Recuerda, por ejemplo, el momento en que has tenido un accidente, un golpe fuerte, una quebradura, una caída o incluso si te has golpeado un dedo del pie.  No puedes pensar claramente en ese momento, no puedes resolver un cálculo matemático ni tomar una decisión importante; porque tu discernimiento está nublado, tu mente está turbada y tus emociones están en ese momento concentradas en el punto exacto donde reside el dolor físico; no existe nada más en ese instante.  ¿Te imaginas? ¿Qué pasaría si permitiéramos que una herida o una lesión física se mantuvieran en ese estado por años?  Nos volveríamos huraños, agresivos, depresivos o incluso desearíamos ya no vivir más.  Lo mismo sucede con las heridas emocionales, solo que al no ser visibles, las subestimamos, minimizamos su efecto en nuestras vidas y en nuestro comportamiento, creemos que podemos controlar lo que hacemos y decimos, con tal solo anular o esconder esa emoción.

Hay un dicho que todos repiten: “Pagan justos por pecadores.”  Del mismo modo, las personas que nos aman y a las que amamos, terminan expiando los pecados de quienes nos lastimaron.

Una o varias heridas sin sanar, ocultas, dormidas o ignoradas, nos convierten en una bomba de tiempo que puede detonar con tan solo una palabra, una actitud o una omisión.  Y en esa explosión saldremos todos lastimados y otra vez, las secuelas de ese daño nos acompañarán por años y así se convertirá en una historia sinfín.




Claro que sí, hay personas de las que hay protegerse, que no es lo mismo que defenderse.  Hay personas que son tóxicas y dañinas por naturaleza o por elección.  Con esas personas hay que mantener distancia de todo tipo y no darles espacio en nuestra vida, nuestra mente o nuestro corazón.  Cada vez que regresen a nuestra memoria, solo podemos hacer una oración de bendición, para que ya no sigan haciendo más daño y agradecer que hayamos aprendido a no permitirles el acceso a nuestro campo energético.
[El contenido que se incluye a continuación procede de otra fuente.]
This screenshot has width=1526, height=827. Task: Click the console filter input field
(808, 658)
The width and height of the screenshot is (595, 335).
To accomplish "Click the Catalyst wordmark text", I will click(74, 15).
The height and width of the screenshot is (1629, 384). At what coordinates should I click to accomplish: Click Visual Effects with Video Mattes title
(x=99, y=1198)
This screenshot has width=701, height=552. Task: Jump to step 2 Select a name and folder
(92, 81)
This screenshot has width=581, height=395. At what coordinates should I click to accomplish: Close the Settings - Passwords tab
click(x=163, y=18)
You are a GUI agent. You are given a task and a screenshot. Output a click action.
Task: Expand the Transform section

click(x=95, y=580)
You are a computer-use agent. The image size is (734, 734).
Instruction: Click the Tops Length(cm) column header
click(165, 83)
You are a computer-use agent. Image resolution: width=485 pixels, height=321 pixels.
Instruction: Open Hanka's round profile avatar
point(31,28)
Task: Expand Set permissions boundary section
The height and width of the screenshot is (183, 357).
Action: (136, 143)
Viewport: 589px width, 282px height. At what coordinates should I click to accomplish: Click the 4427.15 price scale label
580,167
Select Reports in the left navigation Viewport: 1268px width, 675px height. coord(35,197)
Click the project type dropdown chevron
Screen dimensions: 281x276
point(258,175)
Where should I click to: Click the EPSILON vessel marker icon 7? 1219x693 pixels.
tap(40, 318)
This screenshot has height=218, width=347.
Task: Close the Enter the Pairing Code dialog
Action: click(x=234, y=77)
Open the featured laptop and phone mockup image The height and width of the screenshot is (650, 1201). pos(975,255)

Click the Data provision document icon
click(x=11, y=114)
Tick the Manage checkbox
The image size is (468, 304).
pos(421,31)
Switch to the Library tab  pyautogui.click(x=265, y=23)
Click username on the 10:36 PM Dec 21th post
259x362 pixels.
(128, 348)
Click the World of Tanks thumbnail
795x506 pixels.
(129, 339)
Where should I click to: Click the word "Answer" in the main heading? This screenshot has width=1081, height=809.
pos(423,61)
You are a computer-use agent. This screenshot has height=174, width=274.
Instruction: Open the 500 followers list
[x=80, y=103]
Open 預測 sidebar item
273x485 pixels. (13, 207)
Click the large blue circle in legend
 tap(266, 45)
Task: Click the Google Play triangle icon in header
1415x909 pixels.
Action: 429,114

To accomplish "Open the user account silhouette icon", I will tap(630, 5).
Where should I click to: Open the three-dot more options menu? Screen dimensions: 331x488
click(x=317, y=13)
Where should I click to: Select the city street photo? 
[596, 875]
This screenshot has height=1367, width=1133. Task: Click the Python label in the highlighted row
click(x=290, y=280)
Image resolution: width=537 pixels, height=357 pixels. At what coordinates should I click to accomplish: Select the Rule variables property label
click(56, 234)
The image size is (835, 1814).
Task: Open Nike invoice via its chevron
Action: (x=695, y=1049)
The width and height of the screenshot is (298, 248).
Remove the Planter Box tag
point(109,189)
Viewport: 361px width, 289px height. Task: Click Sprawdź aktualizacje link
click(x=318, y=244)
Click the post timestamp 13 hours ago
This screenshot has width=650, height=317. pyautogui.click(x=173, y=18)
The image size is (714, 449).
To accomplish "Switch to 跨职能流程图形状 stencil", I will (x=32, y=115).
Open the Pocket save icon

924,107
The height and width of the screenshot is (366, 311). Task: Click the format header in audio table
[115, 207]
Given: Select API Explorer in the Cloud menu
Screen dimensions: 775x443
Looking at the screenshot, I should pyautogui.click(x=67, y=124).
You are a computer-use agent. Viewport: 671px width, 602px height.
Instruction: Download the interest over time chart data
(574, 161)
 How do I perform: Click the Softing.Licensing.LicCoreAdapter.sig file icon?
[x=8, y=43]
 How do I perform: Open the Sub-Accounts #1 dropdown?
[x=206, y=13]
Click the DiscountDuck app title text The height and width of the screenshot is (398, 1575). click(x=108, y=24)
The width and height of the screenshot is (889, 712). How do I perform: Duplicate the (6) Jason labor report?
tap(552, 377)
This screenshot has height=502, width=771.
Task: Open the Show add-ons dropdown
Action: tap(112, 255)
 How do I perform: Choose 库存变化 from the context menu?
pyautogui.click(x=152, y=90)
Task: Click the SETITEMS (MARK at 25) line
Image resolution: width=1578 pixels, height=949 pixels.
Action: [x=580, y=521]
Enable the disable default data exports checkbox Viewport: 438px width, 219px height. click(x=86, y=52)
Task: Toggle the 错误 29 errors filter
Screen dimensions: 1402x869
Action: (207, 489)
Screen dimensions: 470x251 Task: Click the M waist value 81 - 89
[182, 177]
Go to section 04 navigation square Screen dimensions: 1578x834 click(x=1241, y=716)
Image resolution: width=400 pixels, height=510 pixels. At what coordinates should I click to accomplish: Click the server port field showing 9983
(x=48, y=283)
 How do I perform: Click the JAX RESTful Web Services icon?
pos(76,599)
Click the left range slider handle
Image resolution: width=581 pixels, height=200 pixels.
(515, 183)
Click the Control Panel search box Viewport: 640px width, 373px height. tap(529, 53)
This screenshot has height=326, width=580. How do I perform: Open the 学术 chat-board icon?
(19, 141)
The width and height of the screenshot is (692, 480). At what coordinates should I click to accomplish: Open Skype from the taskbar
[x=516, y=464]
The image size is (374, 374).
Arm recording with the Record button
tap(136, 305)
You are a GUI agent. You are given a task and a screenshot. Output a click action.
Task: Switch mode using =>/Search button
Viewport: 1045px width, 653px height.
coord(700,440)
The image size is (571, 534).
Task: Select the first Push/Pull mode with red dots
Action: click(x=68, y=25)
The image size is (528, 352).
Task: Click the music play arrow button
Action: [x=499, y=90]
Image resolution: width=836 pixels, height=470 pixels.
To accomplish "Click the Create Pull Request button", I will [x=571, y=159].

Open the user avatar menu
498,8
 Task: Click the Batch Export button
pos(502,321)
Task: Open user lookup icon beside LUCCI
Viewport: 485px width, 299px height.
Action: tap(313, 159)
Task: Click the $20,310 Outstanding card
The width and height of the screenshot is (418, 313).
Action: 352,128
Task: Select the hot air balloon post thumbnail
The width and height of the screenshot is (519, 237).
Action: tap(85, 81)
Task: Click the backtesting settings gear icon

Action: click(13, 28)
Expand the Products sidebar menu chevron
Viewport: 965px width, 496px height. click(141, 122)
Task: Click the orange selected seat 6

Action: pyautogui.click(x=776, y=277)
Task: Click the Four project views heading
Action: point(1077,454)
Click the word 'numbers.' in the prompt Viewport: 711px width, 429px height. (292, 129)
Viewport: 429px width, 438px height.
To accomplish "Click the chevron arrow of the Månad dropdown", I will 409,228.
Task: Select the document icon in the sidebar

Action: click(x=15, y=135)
Sin embargo, hay personas que pueden ser tóxicas o lastimarnos por falta de consciencia, por patrones mal aprendidos  o por ignorancia, no por falta de amor.  Por ejemplo, el sol es necesario para la vida de todos los humanos, las plantas y los animales; sin él, nos enfermamos y debilitamos.  Ahora bien, si te recuestas en el jardín al medio día con 38ºC de temperatura y te quedas ahí más de una hora, tu piel se quemará, podrás sufrir insolación, deshidratación y terminar enfermo por un par de días.  El sol es beneficioso en su justa medida, como muchas cosas en la vida y como muchas personas que no aprendieron a transitar su camino de sanación y evolución.  El sol nunca tuvo ni tendrá la intención de lastimarnos, de nosotros depende protegernos, cuidarnos y encontrar el equilibrio para preservar nuestra salud.

Toda defensa es una reacción y toda reacción limita nuestra libertad para elegir cómo sentirnos, cómo vivir y como amar.